- [Written instruction]
How many lines of the records below contain the word "Network"? Case counts; reply with the number only.

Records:
## start
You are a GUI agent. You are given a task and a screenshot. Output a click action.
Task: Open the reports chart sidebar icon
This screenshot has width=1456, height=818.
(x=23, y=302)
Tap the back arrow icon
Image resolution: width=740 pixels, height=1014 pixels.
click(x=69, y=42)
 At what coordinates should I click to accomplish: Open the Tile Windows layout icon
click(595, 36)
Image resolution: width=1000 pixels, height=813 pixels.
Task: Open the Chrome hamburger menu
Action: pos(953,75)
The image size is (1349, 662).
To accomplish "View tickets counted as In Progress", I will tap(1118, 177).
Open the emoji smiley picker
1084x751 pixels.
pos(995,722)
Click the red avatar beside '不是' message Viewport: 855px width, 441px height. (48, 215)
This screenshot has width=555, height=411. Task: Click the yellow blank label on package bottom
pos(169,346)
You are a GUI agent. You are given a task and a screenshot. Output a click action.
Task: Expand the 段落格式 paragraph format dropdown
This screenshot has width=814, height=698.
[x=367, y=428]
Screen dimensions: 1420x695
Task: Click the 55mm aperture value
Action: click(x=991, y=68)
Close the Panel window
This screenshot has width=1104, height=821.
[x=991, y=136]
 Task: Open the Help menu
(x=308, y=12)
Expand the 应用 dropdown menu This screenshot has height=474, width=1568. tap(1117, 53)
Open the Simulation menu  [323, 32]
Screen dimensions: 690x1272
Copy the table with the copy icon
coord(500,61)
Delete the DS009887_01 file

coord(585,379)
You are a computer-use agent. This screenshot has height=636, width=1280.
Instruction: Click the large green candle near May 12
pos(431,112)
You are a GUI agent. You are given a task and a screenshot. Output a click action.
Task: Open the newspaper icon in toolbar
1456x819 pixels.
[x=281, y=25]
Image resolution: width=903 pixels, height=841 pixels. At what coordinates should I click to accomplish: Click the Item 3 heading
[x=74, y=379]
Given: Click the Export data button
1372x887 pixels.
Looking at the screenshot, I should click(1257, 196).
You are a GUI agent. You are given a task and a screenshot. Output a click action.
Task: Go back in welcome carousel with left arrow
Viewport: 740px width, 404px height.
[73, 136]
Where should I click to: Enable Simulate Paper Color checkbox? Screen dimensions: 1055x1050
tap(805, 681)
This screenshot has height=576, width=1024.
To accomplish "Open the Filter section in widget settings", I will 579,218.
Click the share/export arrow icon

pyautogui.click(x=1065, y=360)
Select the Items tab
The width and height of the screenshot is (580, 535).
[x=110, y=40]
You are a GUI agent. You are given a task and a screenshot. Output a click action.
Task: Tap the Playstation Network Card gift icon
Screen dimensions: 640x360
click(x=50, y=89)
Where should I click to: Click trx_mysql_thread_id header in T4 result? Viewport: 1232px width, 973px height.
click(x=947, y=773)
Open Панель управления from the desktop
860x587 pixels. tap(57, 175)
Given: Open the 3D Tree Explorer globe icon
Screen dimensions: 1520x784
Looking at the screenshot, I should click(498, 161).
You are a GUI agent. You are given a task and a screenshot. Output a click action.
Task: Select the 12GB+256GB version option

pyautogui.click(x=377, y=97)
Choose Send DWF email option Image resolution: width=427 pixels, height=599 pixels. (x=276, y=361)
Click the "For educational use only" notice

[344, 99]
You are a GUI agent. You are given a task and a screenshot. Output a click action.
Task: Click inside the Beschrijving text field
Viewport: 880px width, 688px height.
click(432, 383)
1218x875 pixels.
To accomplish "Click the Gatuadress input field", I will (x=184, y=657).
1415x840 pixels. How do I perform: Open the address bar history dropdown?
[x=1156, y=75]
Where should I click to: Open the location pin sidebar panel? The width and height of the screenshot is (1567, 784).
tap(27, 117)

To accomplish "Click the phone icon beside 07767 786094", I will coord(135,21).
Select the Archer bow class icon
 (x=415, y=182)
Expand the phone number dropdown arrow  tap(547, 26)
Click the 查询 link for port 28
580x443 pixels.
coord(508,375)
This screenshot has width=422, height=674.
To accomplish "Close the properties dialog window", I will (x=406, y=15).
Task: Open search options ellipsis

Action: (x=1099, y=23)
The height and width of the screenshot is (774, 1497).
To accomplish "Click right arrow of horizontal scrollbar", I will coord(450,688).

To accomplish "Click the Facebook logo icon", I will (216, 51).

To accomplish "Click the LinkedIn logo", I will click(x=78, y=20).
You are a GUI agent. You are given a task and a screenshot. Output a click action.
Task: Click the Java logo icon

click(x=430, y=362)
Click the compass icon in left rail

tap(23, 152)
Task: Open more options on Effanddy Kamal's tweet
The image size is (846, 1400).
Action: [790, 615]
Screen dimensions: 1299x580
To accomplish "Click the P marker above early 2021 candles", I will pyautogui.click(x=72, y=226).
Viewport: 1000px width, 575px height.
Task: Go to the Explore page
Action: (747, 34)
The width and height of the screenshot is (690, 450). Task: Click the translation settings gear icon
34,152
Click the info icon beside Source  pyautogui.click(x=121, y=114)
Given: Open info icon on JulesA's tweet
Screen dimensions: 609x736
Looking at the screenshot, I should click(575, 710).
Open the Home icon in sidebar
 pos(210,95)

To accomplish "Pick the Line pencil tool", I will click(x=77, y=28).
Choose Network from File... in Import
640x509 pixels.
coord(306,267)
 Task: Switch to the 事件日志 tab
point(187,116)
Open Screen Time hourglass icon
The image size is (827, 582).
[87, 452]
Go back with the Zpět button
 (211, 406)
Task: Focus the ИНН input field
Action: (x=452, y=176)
## end
- [Output for this task]
2